Task instructions:
Which rows below contain the string "pyautogui", with uppercase and lowercase treated as different? Pull out each of those rows and copy it whole.
Start of Dataset entries
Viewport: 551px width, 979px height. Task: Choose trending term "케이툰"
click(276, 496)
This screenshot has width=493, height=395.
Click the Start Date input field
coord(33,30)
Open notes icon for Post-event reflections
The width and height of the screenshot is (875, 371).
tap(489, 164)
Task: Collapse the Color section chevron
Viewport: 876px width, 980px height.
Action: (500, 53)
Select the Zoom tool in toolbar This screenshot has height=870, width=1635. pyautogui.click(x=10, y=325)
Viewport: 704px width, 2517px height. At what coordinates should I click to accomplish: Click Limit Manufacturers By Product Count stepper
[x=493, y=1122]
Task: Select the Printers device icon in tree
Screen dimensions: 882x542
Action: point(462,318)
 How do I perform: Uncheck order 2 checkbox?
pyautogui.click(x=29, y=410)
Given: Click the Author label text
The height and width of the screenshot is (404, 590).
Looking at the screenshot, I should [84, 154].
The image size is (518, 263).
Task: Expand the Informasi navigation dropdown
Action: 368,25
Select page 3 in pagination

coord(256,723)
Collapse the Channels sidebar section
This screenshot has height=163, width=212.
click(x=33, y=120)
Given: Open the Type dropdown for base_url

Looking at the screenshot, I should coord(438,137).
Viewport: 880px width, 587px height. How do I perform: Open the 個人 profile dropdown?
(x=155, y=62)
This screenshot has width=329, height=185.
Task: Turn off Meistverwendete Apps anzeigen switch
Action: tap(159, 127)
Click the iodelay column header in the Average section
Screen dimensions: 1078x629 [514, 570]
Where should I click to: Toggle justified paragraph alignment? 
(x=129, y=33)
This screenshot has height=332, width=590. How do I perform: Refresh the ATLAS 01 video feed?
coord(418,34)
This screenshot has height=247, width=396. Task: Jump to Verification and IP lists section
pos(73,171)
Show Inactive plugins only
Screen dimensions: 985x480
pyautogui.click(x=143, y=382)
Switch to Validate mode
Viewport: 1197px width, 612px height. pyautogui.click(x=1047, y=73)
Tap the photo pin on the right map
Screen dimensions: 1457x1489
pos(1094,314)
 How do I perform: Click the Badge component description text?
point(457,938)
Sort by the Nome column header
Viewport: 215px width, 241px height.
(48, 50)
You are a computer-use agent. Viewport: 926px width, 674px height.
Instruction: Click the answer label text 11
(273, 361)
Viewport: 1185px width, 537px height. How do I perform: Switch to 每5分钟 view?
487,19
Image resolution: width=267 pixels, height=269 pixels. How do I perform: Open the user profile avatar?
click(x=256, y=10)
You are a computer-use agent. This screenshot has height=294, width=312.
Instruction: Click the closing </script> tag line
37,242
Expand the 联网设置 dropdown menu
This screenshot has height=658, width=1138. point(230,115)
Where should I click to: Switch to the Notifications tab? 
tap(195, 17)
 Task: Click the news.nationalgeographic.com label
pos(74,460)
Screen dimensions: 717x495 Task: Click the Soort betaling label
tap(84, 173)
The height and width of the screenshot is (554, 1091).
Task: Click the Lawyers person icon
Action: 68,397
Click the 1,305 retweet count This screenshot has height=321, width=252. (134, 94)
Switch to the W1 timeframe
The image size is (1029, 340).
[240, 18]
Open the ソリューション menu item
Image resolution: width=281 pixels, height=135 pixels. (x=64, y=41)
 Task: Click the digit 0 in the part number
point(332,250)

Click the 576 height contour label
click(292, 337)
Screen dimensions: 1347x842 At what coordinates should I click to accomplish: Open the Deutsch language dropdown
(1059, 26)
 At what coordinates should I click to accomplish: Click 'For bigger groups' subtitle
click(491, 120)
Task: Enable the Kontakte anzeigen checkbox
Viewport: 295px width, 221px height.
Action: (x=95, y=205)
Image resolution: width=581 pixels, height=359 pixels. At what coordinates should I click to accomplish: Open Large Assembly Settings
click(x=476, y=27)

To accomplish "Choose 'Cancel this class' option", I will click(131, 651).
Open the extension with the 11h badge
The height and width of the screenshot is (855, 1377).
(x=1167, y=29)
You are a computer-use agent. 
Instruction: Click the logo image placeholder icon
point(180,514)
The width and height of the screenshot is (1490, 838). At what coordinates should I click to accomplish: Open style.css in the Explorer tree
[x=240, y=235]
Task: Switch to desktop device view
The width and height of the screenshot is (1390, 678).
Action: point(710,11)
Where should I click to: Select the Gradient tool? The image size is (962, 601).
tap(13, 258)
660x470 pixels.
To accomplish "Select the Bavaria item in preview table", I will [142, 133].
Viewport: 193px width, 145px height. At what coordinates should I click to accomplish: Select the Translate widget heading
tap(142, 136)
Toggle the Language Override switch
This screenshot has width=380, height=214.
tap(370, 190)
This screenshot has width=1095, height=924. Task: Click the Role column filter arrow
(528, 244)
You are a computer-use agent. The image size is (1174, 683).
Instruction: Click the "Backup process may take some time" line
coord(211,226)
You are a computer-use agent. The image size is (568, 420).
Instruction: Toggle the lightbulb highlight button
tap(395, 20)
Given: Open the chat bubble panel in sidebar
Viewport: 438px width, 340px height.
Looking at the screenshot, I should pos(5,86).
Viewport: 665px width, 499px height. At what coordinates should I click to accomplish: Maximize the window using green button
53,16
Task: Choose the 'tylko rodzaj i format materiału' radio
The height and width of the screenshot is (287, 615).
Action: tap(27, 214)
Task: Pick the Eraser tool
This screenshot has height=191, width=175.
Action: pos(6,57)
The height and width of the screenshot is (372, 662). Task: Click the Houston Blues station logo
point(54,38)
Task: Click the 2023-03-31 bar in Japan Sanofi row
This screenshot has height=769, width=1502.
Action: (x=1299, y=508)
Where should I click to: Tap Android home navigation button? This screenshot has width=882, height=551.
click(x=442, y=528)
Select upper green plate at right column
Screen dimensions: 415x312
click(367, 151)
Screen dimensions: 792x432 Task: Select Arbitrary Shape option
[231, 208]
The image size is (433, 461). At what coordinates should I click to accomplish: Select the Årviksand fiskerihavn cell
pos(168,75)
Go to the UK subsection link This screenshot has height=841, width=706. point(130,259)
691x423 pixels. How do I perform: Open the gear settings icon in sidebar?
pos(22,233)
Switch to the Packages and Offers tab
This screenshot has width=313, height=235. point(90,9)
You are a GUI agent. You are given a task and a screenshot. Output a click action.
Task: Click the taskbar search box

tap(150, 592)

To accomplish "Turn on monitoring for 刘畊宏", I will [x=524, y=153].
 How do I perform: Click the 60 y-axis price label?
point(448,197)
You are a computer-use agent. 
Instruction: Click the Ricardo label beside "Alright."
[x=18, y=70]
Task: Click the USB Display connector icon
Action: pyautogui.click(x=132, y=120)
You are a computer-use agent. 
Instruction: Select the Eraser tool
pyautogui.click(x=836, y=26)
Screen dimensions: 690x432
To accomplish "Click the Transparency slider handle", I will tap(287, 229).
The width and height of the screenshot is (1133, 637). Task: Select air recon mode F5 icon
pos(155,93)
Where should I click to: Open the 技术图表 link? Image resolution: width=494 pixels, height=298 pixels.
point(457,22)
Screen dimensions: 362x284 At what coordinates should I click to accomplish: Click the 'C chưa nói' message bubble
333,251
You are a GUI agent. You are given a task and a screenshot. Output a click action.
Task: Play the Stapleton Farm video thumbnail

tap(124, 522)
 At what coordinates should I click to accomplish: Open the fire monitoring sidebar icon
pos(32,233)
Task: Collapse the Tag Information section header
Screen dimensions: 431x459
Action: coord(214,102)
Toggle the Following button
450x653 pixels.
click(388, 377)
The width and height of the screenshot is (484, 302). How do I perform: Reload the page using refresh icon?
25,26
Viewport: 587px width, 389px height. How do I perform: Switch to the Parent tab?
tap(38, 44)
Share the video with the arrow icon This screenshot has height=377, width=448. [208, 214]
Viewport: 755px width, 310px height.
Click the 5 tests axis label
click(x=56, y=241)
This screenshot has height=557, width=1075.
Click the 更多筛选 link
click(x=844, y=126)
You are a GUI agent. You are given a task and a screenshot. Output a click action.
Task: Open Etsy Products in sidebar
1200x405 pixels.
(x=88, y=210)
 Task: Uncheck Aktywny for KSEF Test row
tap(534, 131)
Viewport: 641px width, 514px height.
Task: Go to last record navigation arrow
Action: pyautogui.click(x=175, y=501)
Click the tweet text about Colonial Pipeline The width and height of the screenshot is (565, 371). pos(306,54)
End of Dataset entries
Result of this task:
Select the Zoom tool in toolbar This screenshot has height=870, width=1635. pyautogui.click(x=10, y=325)
pyautogui.click(x=29, y=410)
pyautogui.click(x=143, y=382)
Viewport: 1197px width, 612px height. pyautogui.click(x=1047, y=73)
Action: pyautogui.click(x=132, y=120)
pyautogui.click(x=836, y=26)
Action: pyautogui.click(x=175, y=501)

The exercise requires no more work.